LLM-Virus: Evolutionary Jailbreak Attack on Large Language Models
Miao Yu, Junfeng Fang, Yingjie Zhou, Xing Fan, Kun Wang, Shirui Pan, Qingsong Wen
TL;DR
This paper addresses the challenge of jailbreak attacks on safety-aligned LLMs by introducing LLM-Virus, an evolutionary jailbreak framework that leverages LLMs as evolutionary operators (mutation, crossover, fitness evaluation) to optimize jailbreak templates. By framing jailbreak evolution as a transfer learning problem, the method uses a Strain Collection to seed diverse, concise templates, Local Evolution on a reduced dataset for efficient search, and Generalized Infection to assess cross-model transfer on a full dataset. Empirical results on HarmBench and AdvBench show competitive or superior toxicity and strong transferability to several hosts, along with favorable perplexity and significantly lower runtime due to parallelized, localized evolution.
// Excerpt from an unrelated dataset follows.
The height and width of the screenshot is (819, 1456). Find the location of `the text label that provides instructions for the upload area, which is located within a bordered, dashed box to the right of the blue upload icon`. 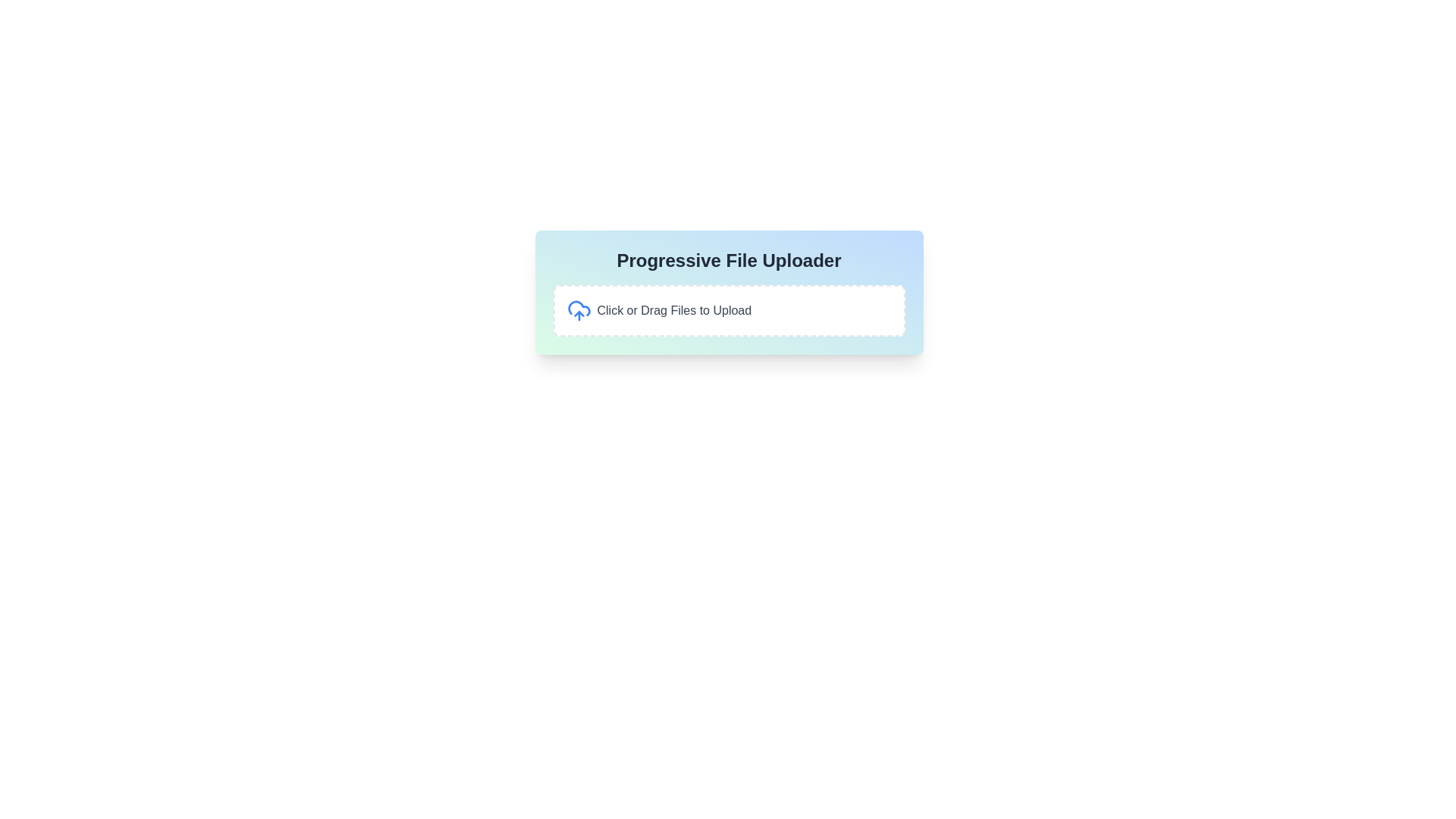

the text label that provides instructions for the upload area, which is located within a bordered, dashed box to the right of the blue upload icon is located at coordinates (673, 309).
Ablation and case studies reinforce the value of the three framework components and demonstrate how templates evolve to higher effectiveness while becoming shorter, highlighting practical implications for strengthening LLM safety against adaptive threats.
Abstract
While safety-aligned large language models (LLMs) are increasingly used as the cornerstone for powerful systems such as multi-agent frameworks to solve complex real-world problems, they still suffer from potential adversarial queries, such as jailbreak attacks, which attempt to induce harmful content. Researching attack methods allows us to better understand the limitations of LLM and make trade-offs between helpfulness and safety. However, existing jailbreak attacks are primarily based on opaque optimization techniques (e.g. token-level gradient descent) and heuristic search methods like LLM refinement, which fall short in terms of transparency, transferability, and computational cost. In light of these limitations, we draw inspiration from the evolution and infection processes of biological viruses and propose LLM-Virus, a jailbreak attack method based on evolutionary algorithm, termed evolutionary jailbreak. LLM-Virus treats jailbreak attacks as both an evolutionary and transfer learning problem, utilizing LLMs as heuristic evolutionary operators to ensure high attack efficiency, transferability, and low time cost. Our experimental results on multiple safety benchmarks show that LLM-Virus achieves competitive or even superior performance compared to existing attack methods.